▶ _ACTIVITY_:
Only one span of the listing below should come back. It runs from the line with "This screenshot has height=746, width=1568." through the line with "Click the red", and each of its lines must be reproduced exactly.

------ RECORDS FOR THE TASK ------

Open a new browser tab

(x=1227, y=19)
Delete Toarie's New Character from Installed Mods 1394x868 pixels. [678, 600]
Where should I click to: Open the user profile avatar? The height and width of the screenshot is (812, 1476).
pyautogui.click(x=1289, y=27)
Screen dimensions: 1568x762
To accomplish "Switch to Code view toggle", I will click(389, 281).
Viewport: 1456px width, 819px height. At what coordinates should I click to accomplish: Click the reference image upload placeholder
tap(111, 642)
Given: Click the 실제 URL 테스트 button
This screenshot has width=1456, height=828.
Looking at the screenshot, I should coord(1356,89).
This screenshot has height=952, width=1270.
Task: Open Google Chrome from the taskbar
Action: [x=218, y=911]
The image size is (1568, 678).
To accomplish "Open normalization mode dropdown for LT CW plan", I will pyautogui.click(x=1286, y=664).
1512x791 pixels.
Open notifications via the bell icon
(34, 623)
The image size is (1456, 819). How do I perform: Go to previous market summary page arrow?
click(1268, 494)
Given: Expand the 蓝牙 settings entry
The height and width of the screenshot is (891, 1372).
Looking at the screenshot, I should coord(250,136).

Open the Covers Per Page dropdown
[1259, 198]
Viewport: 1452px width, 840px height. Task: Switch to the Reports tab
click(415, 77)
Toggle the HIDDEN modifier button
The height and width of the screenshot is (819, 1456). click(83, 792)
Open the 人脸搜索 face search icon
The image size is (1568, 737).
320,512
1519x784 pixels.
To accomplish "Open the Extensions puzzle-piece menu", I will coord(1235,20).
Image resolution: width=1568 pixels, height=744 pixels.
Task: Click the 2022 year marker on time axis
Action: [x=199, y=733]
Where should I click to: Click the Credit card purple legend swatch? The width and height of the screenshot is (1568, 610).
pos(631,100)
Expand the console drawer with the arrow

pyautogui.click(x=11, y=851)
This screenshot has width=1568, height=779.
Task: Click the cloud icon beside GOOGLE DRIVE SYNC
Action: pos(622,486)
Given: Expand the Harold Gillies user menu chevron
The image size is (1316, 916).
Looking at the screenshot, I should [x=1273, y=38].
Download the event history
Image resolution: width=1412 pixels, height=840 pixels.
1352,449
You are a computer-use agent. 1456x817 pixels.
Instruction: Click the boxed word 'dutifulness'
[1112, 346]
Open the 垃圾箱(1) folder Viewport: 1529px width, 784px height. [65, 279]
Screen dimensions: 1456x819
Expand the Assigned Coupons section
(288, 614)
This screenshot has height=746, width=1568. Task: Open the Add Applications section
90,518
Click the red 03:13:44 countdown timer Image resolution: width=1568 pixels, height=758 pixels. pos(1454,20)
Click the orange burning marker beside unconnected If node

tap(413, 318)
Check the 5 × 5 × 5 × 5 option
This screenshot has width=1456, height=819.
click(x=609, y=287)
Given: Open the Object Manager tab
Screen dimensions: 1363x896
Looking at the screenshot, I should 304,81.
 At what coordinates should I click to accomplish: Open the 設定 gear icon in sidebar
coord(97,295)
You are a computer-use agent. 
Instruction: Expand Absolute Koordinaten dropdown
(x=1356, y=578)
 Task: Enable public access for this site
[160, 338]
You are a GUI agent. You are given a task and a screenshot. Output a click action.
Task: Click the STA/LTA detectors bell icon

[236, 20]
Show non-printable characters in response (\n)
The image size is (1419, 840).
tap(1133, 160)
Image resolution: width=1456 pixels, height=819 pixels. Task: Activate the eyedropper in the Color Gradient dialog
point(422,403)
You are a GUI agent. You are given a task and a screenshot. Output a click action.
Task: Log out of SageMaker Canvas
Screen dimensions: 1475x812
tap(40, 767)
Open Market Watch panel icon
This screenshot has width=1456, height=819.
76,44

------

▶ _ANSWER TO THIS EXERCISE_:
This screenshot has height=746, width=1568. Task: Open the Add Applications section
90,518
Click the red 03:13:44 countdown timer Image resolution: width=1568 pixels, height=758 pixels. pos(1454,20)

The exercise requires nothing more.